Fermenter – The place where the magic happens…your beer changes from flavored water (wort) into alcohol containing bliss.
Final Gravity (F.G.) – The specific gravity of your beer at the end of fermentation. This will be used to calculate your approximate alcohol by volume.
Finishing Hops – Sometimes referred to as Aroma hops. They are added near the end of your boil. Usually added at the very end of the boil. They will give your beer a floral kind of aroma…just like you remember in your craft beers.
Flavoring Hops – Added within the last 15 minutes of the boil and are meant to add some flavor to your beer. This is up for debate and some think hops will either add bittering (longer in the boil) or aroma (short in the boil).
Home Brew Basics – G to L
Hydrometer – Measures the specific gravity of your beer in its different stages. In reality, this is the tool you use to calculate the alcohol content of your beer.
International Bitterness Unit (IBU) – A measure of how bitter your beer will be. Low numbers are the least bitter.
Kit – The term used to describe a package of equipment and a recipe.

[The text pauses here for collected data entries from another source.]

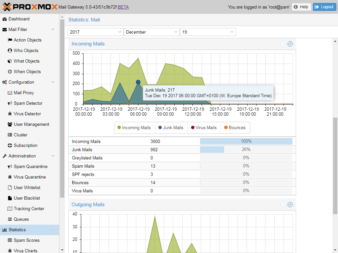Screen dimensions: 338x253
Task: Click the Tracking Center map icon
Action: (x=10, y=209)
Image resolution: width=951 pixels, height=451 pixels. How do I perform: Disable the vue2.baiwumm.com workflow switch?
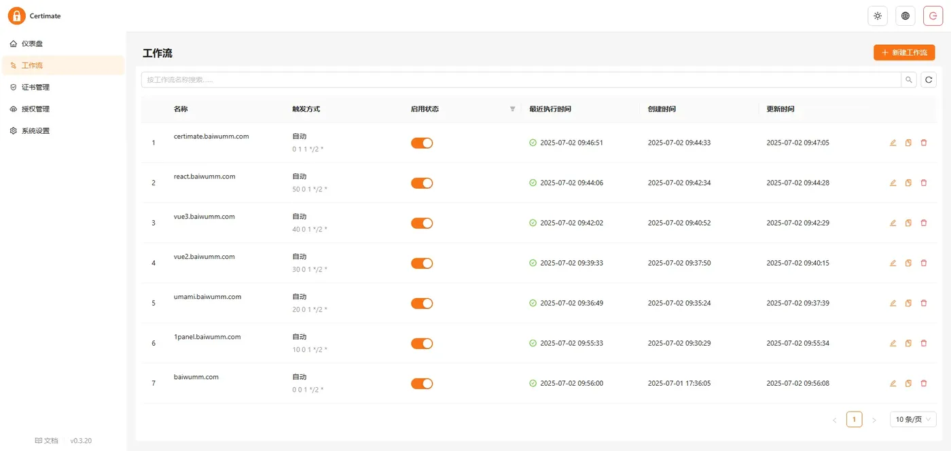tap(422, 263)
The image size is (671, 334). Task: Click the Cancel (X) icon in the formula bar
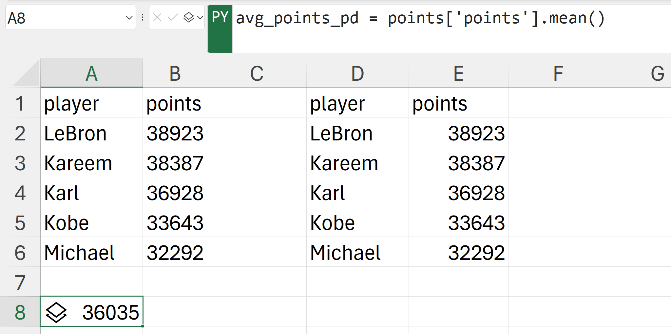point(157,18)
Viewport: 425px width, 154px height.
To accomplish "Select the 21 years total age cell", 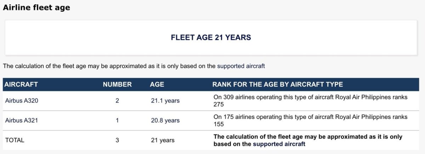I will (163, 140).
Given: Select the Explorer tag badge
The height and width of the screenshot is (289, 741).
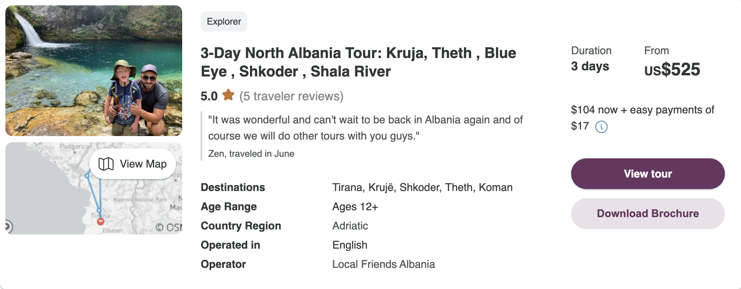Looking at the screenshot, I should click(224, 22).
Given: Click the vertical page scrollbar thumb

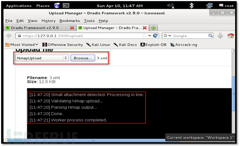Looking at the screenshot, I should coord(233,94).
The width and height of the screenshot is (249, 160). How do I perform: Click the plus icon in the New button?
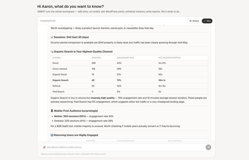(204, 21)
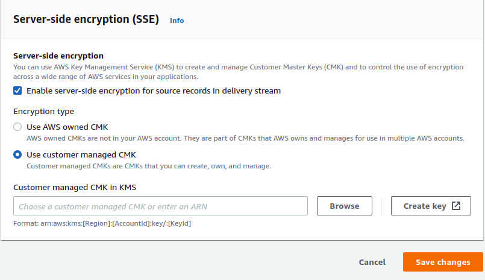Click the customer managed CMKs description text
This screenshot has height=280, width=485.
point(149,165)
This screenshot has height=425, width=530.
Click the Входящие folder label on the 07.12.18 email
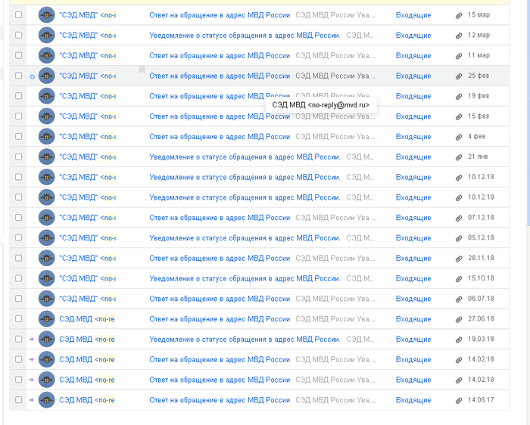click(413, 218)
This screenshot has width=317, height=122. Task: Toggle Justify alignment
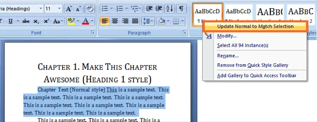pyautogui.click(x=135, y=21)
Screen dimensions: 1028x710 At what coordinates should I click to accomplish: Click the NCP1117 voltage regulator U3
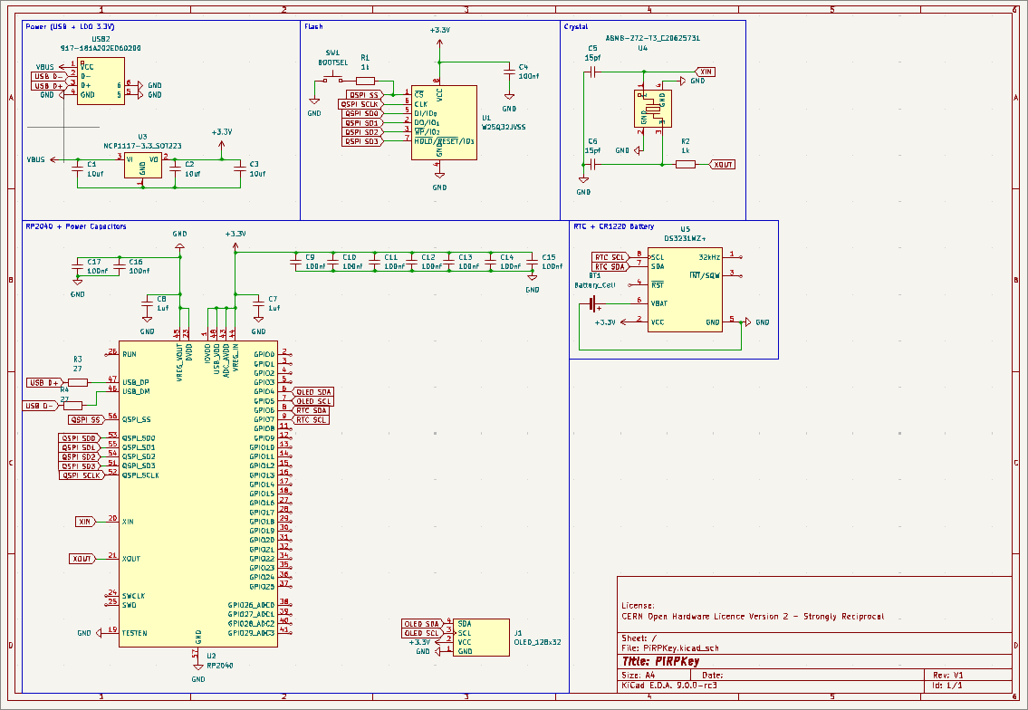point(143,165)
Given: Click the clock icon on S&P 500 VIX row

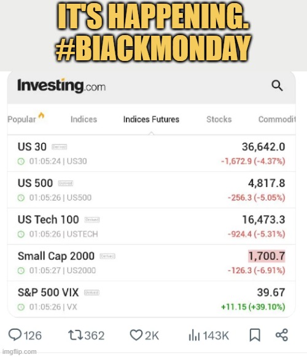Looking at the screenshot, I should coord(21,307).
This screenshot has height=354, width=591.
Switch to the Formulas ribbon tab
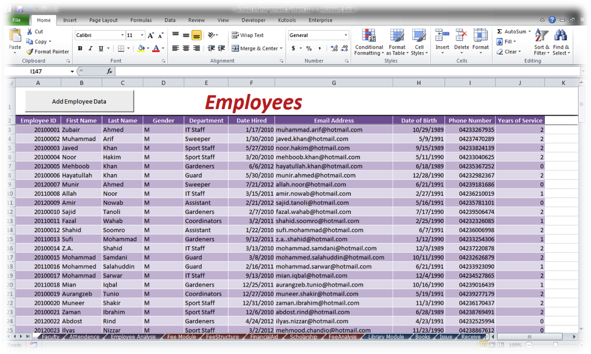click(x=141, y=20)
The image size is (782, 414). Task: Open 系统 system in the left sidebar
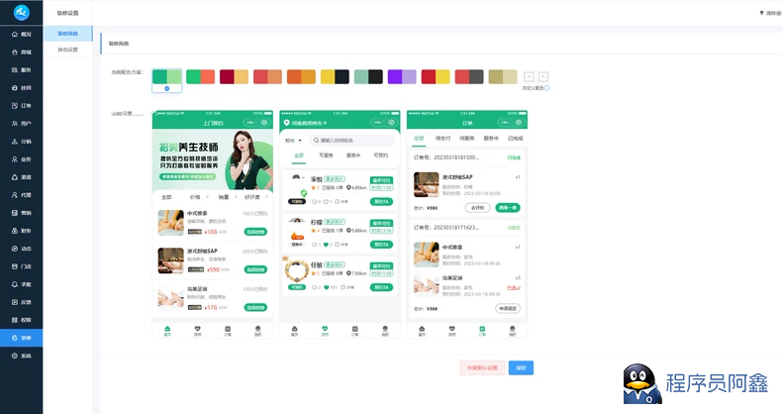[21, 356]
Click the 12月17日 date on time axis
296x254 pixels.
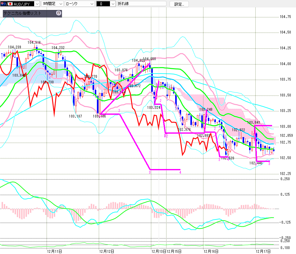pyautogui.click(x=263, y=251)
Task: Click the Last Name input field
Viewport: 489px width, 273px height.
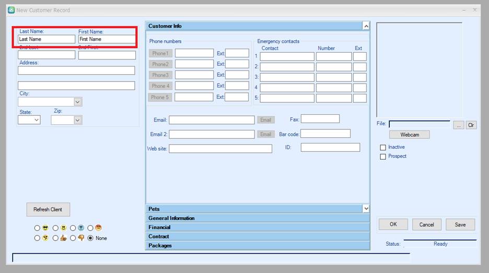Action: (46, 39)
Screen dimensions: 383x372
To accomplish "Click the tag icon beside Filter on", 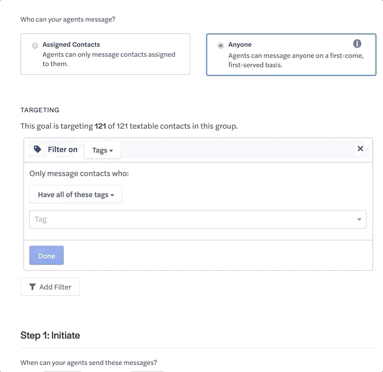I will 37,149.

Also, used to describe a recipe…confusing I know, but at least I told you.
Level 1 Brewing – My term given to 1 or 2 gallon batches made directly in the fermenter. You are making beer and not brewing beer at this level.
Level 2 Brewing – Another Nate term meaning 5 gallon batches made using techniques found in Level 1.

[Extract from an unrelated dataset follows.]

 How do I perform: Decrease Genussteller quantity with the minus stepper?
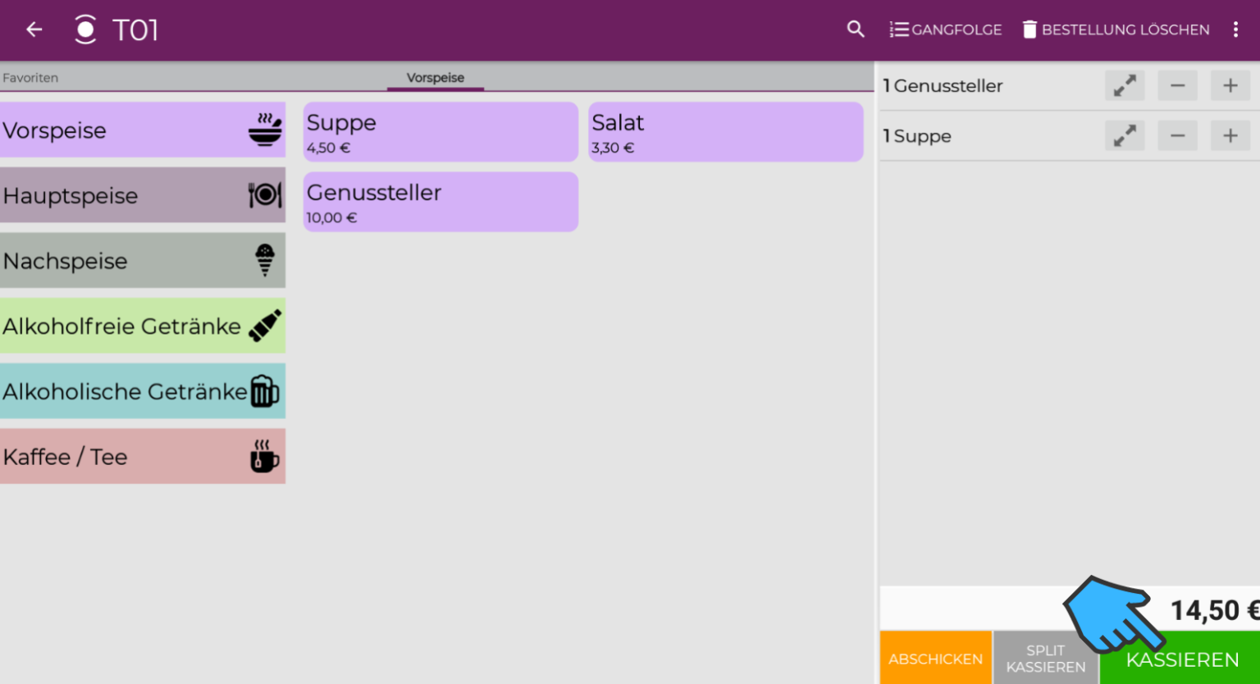click(1177, 85)
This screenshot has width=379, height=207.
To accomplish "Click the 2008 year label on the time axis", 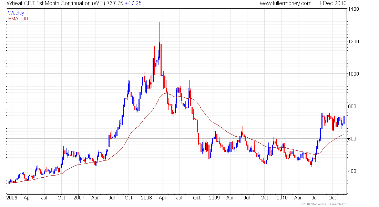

Level 3 Brewing – When you start creating the wort on your own. Longer brewing time, still uses extract, some grains introduced.

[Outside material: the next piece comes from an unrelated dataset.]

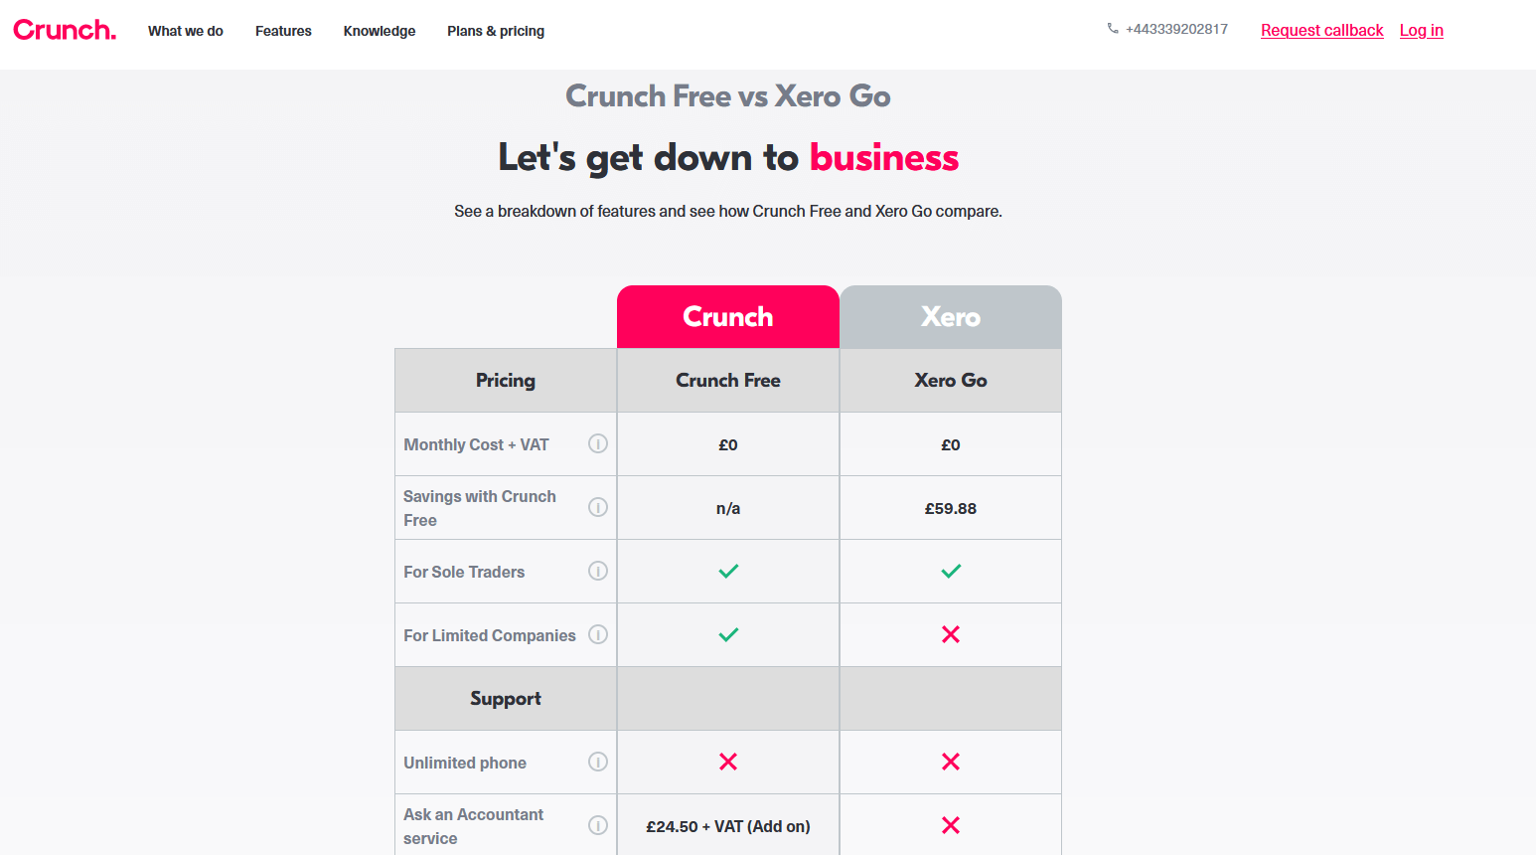Screen dimensions: 1536x855
Task: Open the What we do menu
Action: click(x=186, y=31)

Level 4 Brewing – All-grain brewing. The equivalent of having a mini brewery at home.
Home Brew Basics – M to R
Making Beer – The term I will use to describe the kits where you don’t produce the wort from scratch.
Malt Extract – Concentrated wort that needs to be dissolved into water. Will come in either powder or liquid forms.
Original Gravity (O.G.) – The specific gravity of your wort prior to fermentation. This will be used to calculate your beer’s approximate alcohol content.
Prospective Brewers – People who have never made beer at home. They are here searching for reasons to make their own beer.
Recipe – The ingredients and instructions to make a batch of beer. Sometimes referred to as a kit…they can be interchangeable.
Home Brew Basics – S to Z
Siphon – You are home brewing and you probably don’t have a pump so this is how you move the liquid around.
Specific Gravity – The relative density of your beer to water. Where 1.000 means you have made pretty much water.
Standard Reference Method (SRM) – The measure of color of the beer. Ranges from 2 (light) to 50 (dark).
Steep – Extracting the flavor from grains. Similar to using a tea bag.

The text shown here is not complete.